▶ [Aim of the exercise]
Produce the full set of records below once more, exactly as they stand.
------------------------------------------------
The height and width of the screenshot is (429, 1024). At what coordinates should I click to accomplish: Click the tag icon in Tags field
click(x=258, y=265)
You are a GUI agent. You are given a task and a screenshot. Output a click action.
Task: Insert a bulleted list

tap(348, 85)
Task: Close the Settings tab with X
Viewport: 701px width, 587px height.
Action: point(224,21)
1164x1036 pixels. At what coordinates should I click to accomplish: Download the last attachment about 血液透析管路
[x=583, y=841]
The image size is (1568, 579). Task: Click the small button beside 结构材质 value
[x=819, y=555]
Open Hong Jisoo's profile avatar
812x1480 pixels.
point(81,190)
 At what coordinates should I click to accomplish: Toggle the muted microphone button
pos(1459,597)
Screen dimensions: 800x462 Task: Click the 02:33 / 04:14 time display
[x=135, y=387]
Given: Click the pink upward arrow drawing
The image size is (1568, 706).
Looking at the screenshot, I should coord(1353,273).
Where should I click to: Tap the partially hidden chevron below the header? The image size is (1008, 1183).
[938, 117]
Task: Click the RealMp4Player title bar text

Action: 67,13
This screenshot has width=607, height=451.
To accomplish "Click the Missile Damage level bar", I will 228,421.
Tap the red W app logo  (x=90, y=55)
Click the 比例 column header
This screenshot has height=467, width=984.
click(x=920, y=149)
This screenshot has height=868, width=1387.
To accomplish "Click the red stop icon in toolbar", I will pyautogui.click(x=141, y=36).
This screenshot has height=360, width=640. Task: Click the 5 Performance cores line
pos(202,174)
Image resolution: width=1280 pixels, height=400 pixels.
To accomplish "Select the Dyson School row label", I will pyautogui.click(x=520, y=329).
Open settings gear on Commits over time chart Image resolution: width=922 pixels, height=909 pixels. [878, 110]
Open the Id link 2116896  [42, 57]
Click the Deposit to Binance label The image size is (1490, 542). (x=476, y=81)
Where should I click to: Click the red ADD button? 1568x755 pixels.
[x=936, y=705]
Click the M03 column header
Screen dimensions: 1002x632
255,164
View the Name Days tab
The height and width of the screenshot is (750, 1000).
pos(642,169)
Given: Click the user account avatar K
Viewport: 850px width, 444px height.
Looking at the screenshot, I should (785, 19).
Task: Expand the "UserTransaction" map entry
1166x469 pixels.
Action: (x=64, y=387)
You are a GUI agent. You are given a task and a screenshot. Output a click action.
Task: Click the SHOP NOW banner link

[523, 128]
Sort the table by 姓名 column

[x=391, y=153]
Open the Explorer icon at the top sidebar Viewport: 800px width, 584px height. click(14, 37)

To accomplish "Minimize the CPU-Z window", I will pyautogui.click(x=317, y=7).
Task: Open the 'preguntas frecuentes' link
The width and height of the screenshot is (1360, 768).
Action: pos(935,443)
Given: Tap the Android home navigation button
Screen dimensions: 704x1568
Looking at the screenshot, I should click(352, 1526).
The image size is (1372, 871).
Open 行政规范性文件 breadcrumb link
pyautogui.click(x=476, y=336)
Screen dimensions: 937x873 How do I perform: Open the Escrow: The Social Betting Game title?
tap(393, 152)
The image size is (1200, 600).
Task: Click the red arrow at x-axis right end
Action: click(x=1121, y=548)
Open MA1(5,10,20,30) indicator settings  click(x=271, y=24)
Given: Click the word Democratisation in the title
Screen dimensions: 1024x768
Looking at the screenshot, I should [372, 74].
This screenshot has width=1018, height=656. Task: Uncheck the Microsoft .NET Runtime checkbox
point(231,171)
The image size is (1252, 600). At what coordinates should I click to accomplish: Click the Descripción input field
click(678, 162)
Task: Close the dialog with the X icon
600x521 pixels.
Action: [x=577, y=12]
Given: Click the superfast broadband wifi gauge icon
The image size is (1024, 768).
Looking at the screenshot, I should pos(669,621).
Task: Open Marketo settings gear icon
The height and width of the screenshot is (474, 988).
------------------------------------------------
▶ [Task result]
The height and width of the screenshot is (429, 1024). At what coordinates should I click to accomplish: Click the tag icon in Tags field
click(x=258, y=265)
You are a GUI agent. You are given a task and a screenshot. Output a click action.
Task: Insert a bulleted list

tap(348, 85)
Task: Close the Settings tab with X
Viewport: 701px width, 587px height.
Action: point(224,21)
1164x1036 pixels. At what coordinates should I click to accomplish: Download the last attachment about 血液透析管路
[x=583, y=841]
The image size is (1568, 579). Task: Click the small button beside 结构材质 value
[x=819, y=555]
Open Hong Jisoo's profile avatar
812x1480 pixels.
point(81,190)
 At what coordinates should I click to accomplish: Toggle the muted microphone button
pos(1459,597)
Screen dimensions: 800x462 Task: Click the 02:33 / 04:14 time display
[x=135, y=387]
Given: Click the pink upward arrow drawing
The image size is (1568, 706).
Looking at the screenshot, I should coord(1353,273).
Where should I click to: Tap the partially hidden chevron below the header? The image size is (1008, 1183).
[938, 117]
Task: Click the RealMp4Player title bar text

Action: 67,13
This screenshot has width=607, height=451.
To accomplish "Click the Missile Damage level bar", I will 228,421.
Tap the red W app logo  (x=90, y=55)
Click the 比例 column header
This screenshot has height=467, width=984.
click(x=920, y=149)
This screenshot has height=868, width=1387.
To accomplish "Click the red stop icon in toolbar", I will pyautogui.click(x=141, y=36).
This screenshot has height=360, width=640. Task: Click the 5 Performance cores line
pos(202,174)
Image resolution: width=1280 pixels, height=400 pixels.
To accomplish "Select the Dyson School row label", I will pyautogui.click(x=520, y=329).
Open settings gear on Commits over time chart Image resolution: width=922 pixels, height=909 pixels. [878, 110]
Open the Id link 2116896  [42, 57]
Click the Deposit to Binance label The image size is (1490, 542). (x=476, y=81)
Where should I click to: Click the red ADD button? 1568x755 pixels.
[x=936, y=705]
Click the M03 column header
Screen dimensions: 1002x632
255,164
View the Name Days tab
The height and width of the screenshot is (750, 1000).
pos(642,169)
Given: Click the user account avatar K
Viewport: 850px width, 444px height.
Looking at the screenshot, I should (785, 19).
Task: Expand the "UserTransaction" map entry
1166x469 pixels.
Action: (x=64, y=387)
You are a GUI agent. You are given a task and a screenshot. Output a click action.
Task: Click the SHOP NOW banner link

[523, 128]
Sort the table by 姓名 column

[x=391, y=153]
Open the Explorer icon at the top sidebar Viewport: 800px width, 584px height. click(14, 37)

To accomplish "Minimize the CPU-Z window", I will pyautogui.click(x=317, y=7).
Task: Open the 'preguntas frecuentes' link
The width and height of the screenshot is (1360, 768).
Action: pos(935,443)
Given: Tap the Android home navigation button
Screen dimensions: 704x1568
Looking at the screenshot, I should click(352, 1526).
The image size is (1372, 871).
Open 行政规范性文件 breadcrumb link
pyautogui.click(x=476, y=336)
Screen dimensions: 937x873 How do I perform: Open the Escrow: The Social Betting Game title?
tap(393, 152)
The image size is (1200, 600).
Task: Click the red arrow at x-axis right end
Action: click(x=1121, y=548)
Open MA1(5,10,20,30) indicator settings  click(x=271, y=24)
Given: Click the word Democratisation in the title
Screen dimensions: 1024x768
Looking at the screenshot, I should [372, 74].
This screenshot has width=1018, height=656. Task: Uncheck the Microsoft .NET Runtime checkbox
point(231,171)
The image size is (1252, 600). At what coordinates should I click to accomplish: Click the Descripción input field
click(678, 162)
Task: Close the dialog with the X icon
600x521 pixels.
Action: [x=577, y=12]
Given: Click the superfast broadband wifi gauge icon
The image size is (1024, 768).
Looking at the screenshot, I should pos(669,621).
Task: Open Marketo settings gear icon
The height and width of the screenshot is (474, 988).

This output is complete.